Geneticists realize that the human population evolves differently when faced with disease. Specific versions of genes help individuals fight against infections in a better way than others do, and persons who have those genes have a tendency to have offspring who also carry the genes than those who do not. This way the favorable genetic version perseveres, while the less strong versions usually end up disappearing because those who have them die off. Such a weeding out of all but the top genes is known as positive selection. However, researchers do have problems locating genes that are positively selected in humans, as most genes do vary from one person to another.
Mihai Netea, who is an immunologist at a Medical Center in the Netherlands, has discovered in his home country of Romania that there is the existence of two very diverse ethnic groups that have helped give him the opportunity to see natural selection at work. Almost a thousand years ago, the Rroma people, which have more commonly been known as the gypsies, moved into Europe from the north of India. But they failed to marry very much with any European Romanians and so they kept distinct genetic backgrounds. However, by living in the same region, each of these groups went through the same situations, and that included the Black Plague. This disease did not reach the northern part of India. So researchers hunted the genes preferred by natural selection by looking for the likenesses in the Rroma people and also European Romanians.
It was found that the Rroma, even today, are very similar to Indians, even though they have lived next to Romanians for almost a thousand years, Netea and his team discovered. Yet there were around 20 genes in both the Rroma and also the Romanians that shown changes which were not noticed in the Indians’ versions of these same genes. They were positively selected in the Romanians and in the gypsies but had not been in the Indians.
The certain genes included one that was for skin pigmentation, one involving skin inflammation and one related to susceptibility to autoimmune diseases. But the genes that Netea was the most enthusiastic about were a collection of three immune system genes discovered on chromosome 4. Those genes look for proteins which fasten on to harmful bacteria inside the human body and launch a defensive response. These genes have to be important for host defense, stated Netea.
Netea believes that the Rroma and Romanians have the same types of these immune system genes because of the evolutionary burden of the Black Plague. Most other Europeans, whose ancestors also lived through the Black Death, are carrying the same changes in these receptor genes. But individuals who live in Africa and China, which are also two other places that the Plague never got to, do not have these gene changes. There have been numerous plagues through history all over the world, but none have ever been as lethal on humanity as the Black Death. It ended up killing every one in four Europeans, and so exercised very resilient selection.

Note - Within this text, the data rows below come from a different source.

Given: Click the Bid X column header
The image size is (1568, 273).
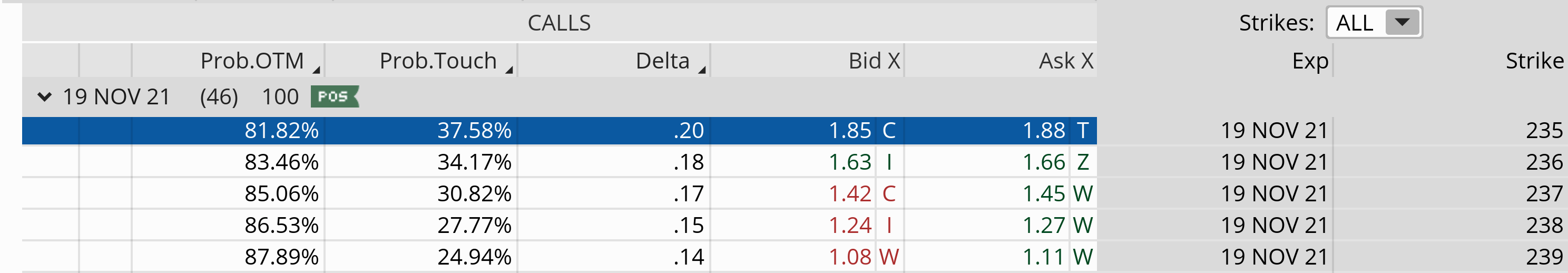Looking at the screenshot, I should click(x=874, y=61).
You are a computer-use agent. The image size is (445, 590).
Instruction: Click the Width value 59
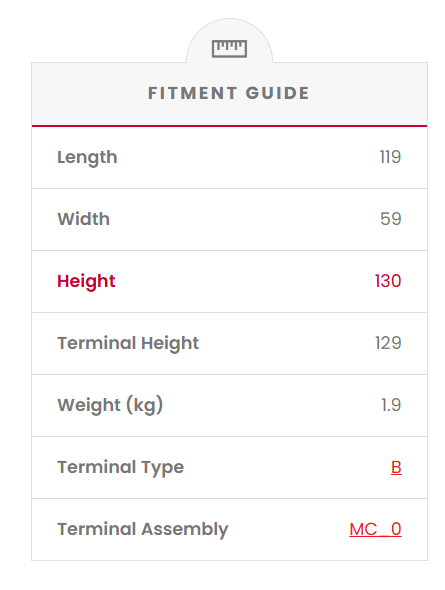click(390, 219)
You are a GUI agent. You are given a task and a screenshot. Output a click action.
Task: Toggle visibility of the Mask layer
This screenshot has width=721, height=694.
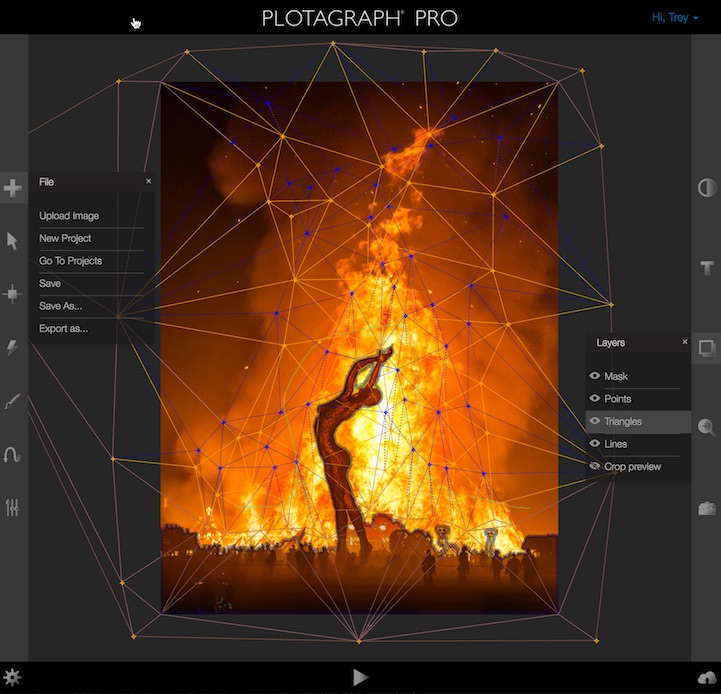point(595,376)
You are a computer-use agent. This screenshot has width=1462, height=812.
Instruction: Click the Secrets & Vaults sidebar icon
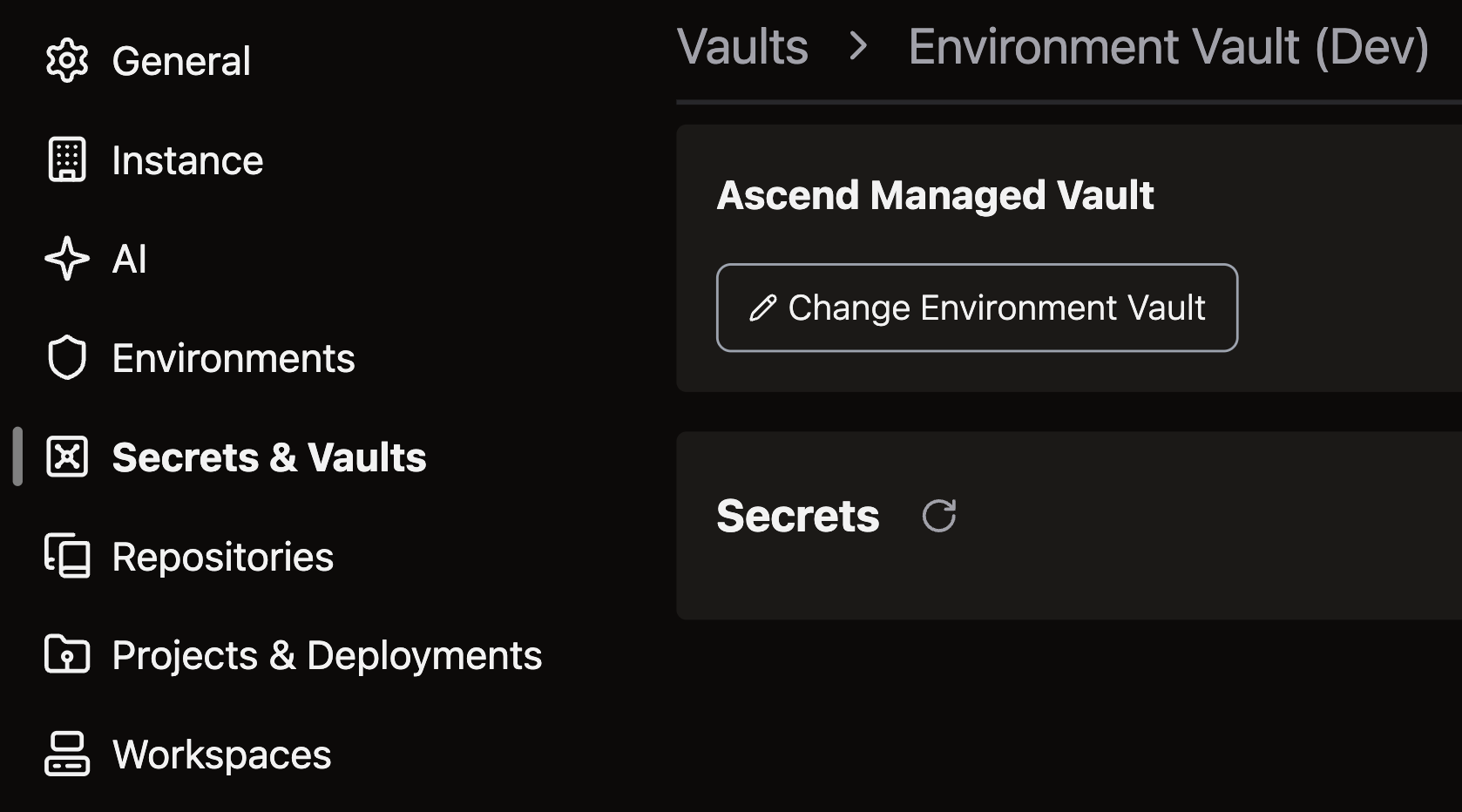point(67,457)
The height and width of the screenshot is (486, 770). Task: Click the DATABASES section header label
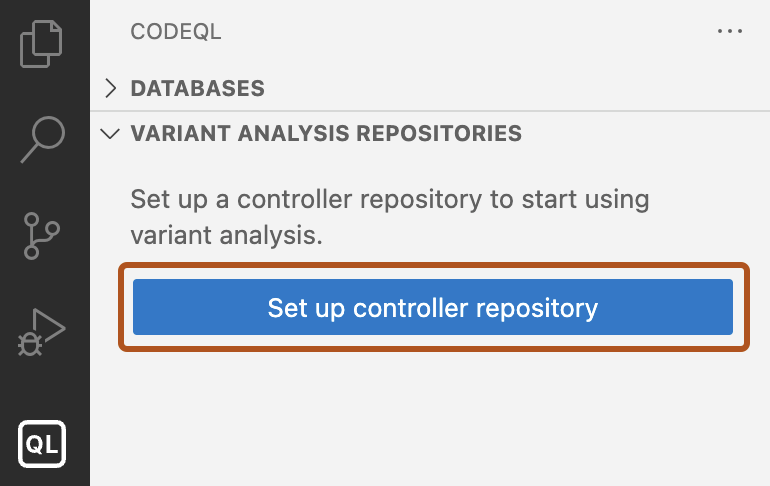coord(197,88)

The idea of studying two populations that reside in the same geographical region was a very clever idea, stated geneticist Oscar Lao of Erasmus from Rotterdam, the Netherlands. He was not a part of the study. He stated that the evidence showed the Black Death bacterium did indeed interrelate with the genes favored by natural selection.
The presence of certain versions of genes may give the evolutionary basis for why certain populations seem to be more at risk for certain diseases, stated Douglas Golenbock, who is an immunologist at the University of Massachusetts Medical School in Worcester. The main side effect of all this appears to be that the Europeans have ended up with a more pro-inflammatory immune system than descendants of individuals who never experienced the Black Death. The new research study shows that the Black Plague did not just end up causing the death of millions of Europeans during the 14th century but it also left a mark on the genome of humans, preferring those who carry specific immune system genes.